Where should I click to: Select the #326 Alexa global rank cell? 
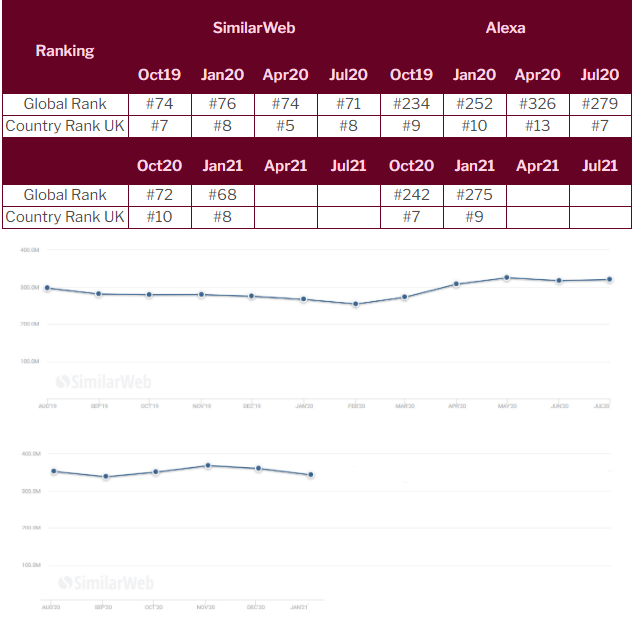538,104
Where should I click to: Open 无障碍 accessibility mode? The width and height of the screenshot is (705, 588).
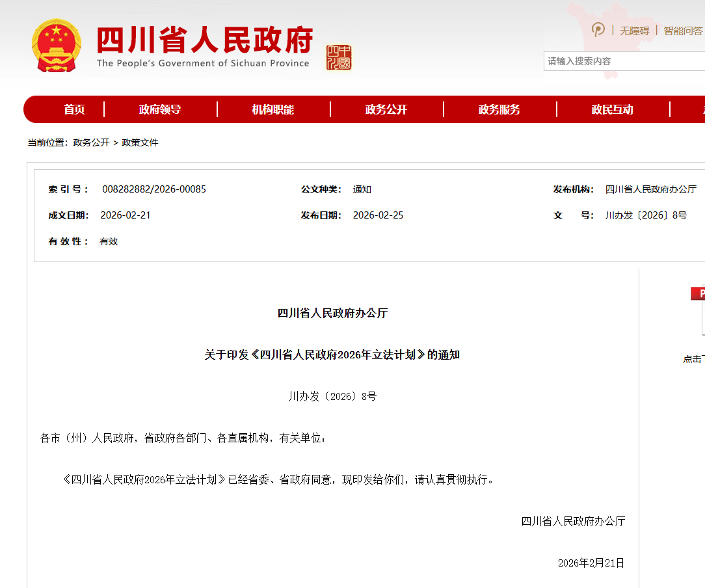pyautogui.click(x=634, y=31)
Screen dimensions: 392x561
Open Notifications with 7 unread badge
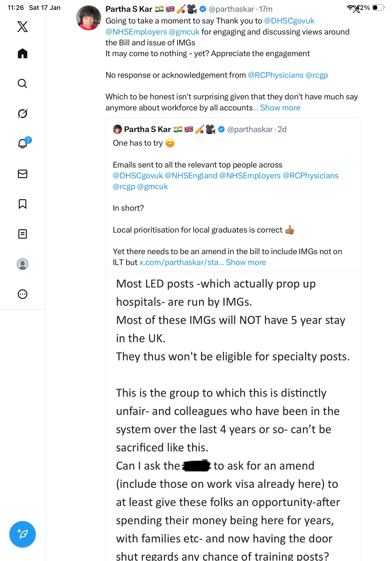[22, 143]
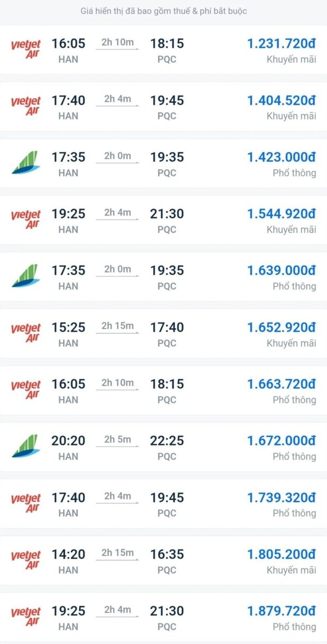This screenshot has height=644, width=327.
Task: Select the 1.404.520đ promotional price
Action: [281, 100]
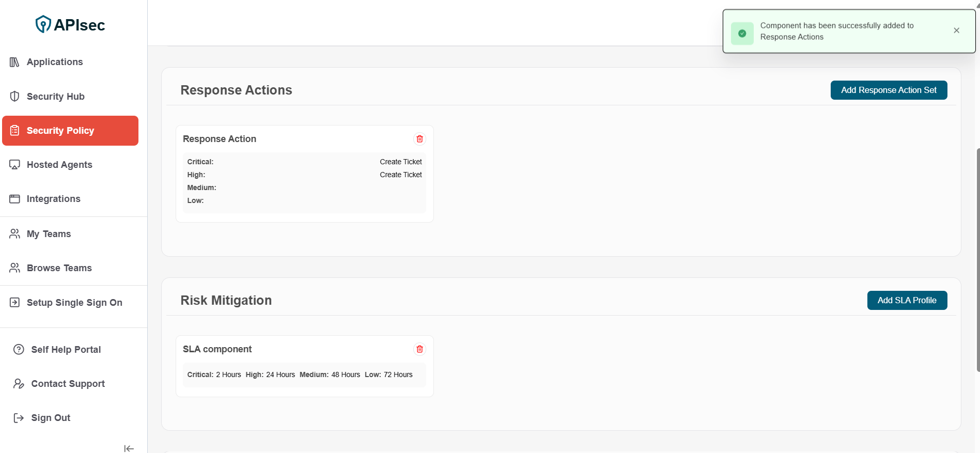The width and height of the screenshot is (980, 453).
Task: Click the Sign Out arrow icon
Action: pyautogui.click(x=19, y=418)
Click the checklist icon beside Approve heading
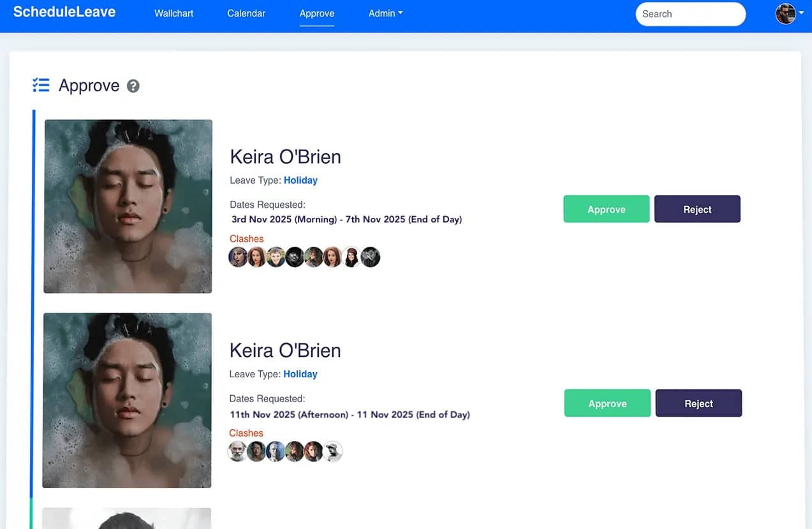 (41, 85)
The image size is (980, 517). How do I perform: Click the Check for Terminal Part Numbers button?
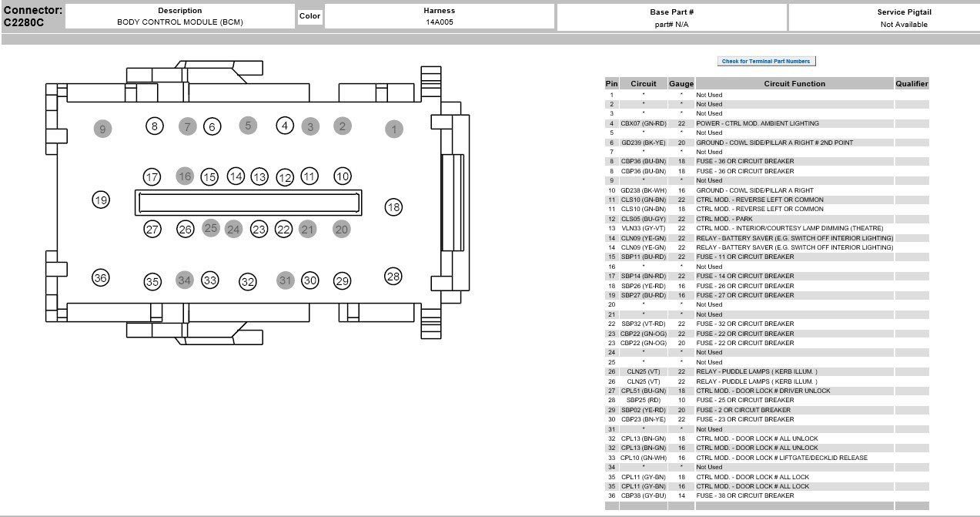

__Brief__: Each line of the data above is to be output exactly; the pictures are not to appear.

__Response to this exercise__:
Where should I click to: Select the #326 Alexa global rank cell? 
538,104
Where should I click to: Open 无障碍 accessibility mode? The width and height of the screenshot is (705, 588).
pyautogui.click(x=634, y=31)
Screen dimensions: 392x561
Open Notifications with 7 unread badge
[22, 143]
This screenshot has height=644, width=327.
Task: Select the 1.404.520đ promotional price
Action: [281, 100]
The width and height of the screenshot is (980, 453).
Task: Click the Sign Out arrow icon
Action: pyautogui.click(x=19, y=418)
Click the checklist icon beside Approve heading
 (41, 85)
The image size is (980, 517). How do I perform: Click the Check for Terminal Part Numbers button?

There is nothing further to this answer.